By Andrew Moran     Jan 19, 2011 in Technology
Toronto - With the Toronto Transit Commission being asked by the city of Toronto to find sources of revenue without cutting service, management has moved in the direction of energy efficient and cost saving LED technology.
Last week, Toronto transit riders and city hall officials were concerned that the Toronto Transit Commission (TTC) was going to increase fares by ten cents while decreasing service routes. Fortunately for TTC patrons and city councillors, the hike did not happen.
It is inevitable that fares will increase. In the meantime, however, how does the TTC contain costs?
As the TTC management faces increasing pressure from the city, the province and the federal government to enhance the TTC experience to make it “world-class better,” transit officials have found ways to make the TTC on par with its global counterparts in Europe and Asia.
Before (L)): Standard lighting After: LED
Before (L)): Standard lighting After: LED
Last month, the “cash-strapped” TTC announced that it was installing Light-emitting diode technology in order to deliver “energy conservation, better passenger experience, enhance safety and improve maintenance cycles.”
At the present time, LED lighting has been installed at Bay and Midland Subway Stations and St. Andrew Station is in the middle of LED efforts.
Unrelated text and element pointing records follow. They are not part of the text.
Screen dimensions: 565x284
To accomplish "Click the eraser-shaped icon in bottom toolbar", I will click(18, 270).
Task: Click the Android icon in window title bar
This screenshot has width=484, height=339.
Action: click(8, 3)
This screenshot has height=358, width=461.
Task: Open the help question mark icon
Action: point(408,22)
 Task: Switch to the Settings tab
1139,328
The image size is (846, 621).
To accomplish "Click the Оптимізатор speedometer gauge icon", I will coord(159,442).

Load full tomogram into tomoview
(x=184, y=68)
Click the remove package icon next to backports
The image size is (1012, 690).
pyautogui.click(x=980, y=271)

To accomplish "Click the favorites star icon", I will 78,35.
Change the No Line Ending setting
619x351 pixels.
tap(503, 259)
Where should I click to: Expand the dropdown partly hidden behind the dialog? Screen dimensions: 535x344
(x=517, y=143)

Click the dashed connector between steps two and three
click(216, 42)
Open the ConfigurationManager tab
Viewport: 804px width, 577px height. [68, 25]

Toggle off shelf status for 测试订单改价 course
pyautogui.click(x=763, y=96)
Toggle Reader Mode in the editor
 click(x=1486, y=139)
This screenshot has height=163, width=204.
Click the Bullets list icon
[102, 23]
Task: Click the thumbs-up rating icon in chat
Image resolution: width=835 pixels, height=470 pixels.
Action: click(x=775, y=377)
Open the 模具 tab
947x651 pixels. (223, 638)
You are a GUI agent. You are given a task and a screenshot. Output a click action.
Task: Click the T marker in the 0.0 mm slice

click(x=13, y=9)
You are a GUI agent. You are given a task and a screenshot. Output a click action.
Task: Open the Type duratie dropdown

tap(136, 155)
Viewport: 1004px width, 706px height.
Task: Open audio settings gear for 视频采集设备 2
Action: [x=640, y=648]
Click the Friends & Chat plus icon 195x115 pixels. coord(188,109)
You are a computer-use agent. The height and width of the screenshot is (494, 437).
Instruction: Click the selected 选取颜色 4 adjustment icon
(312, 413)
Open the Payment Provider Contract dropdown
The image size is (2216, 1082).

Dupont Station will be the next station to be revamped with this type of technology and is expected to be completed by the end of the year.
“While lighting is one small decision, it can have dramatic implications for overall operating and maintenance costs,” said director of business development for GO Lighting Technologies, which has been hired by the transit system. “It can revitalize the service corridor, making it safer for passengers while reducing energy consumption dramatically. Our LED lighting is the industry leader in low energy consumption with excellent quality lighting.”
Before (L): Standard lighting After: LED
Before (L): Standard lighting After: LED
Minos added that since LED lighting can have an extensive lifespan, this will decrease the TTC’s maintenance costs: “We can help TTC reduce maintenance costs by extending the replacement cycle from four to seven years.”
“The feedback has been phenomenal,” said Parmjit Parmar of Montana Ridge. “Not only do public spaces have great light coverage increasing positive customer experience and safety as well. Another major bonus is the long term cost savings in maintenance and expenditures.”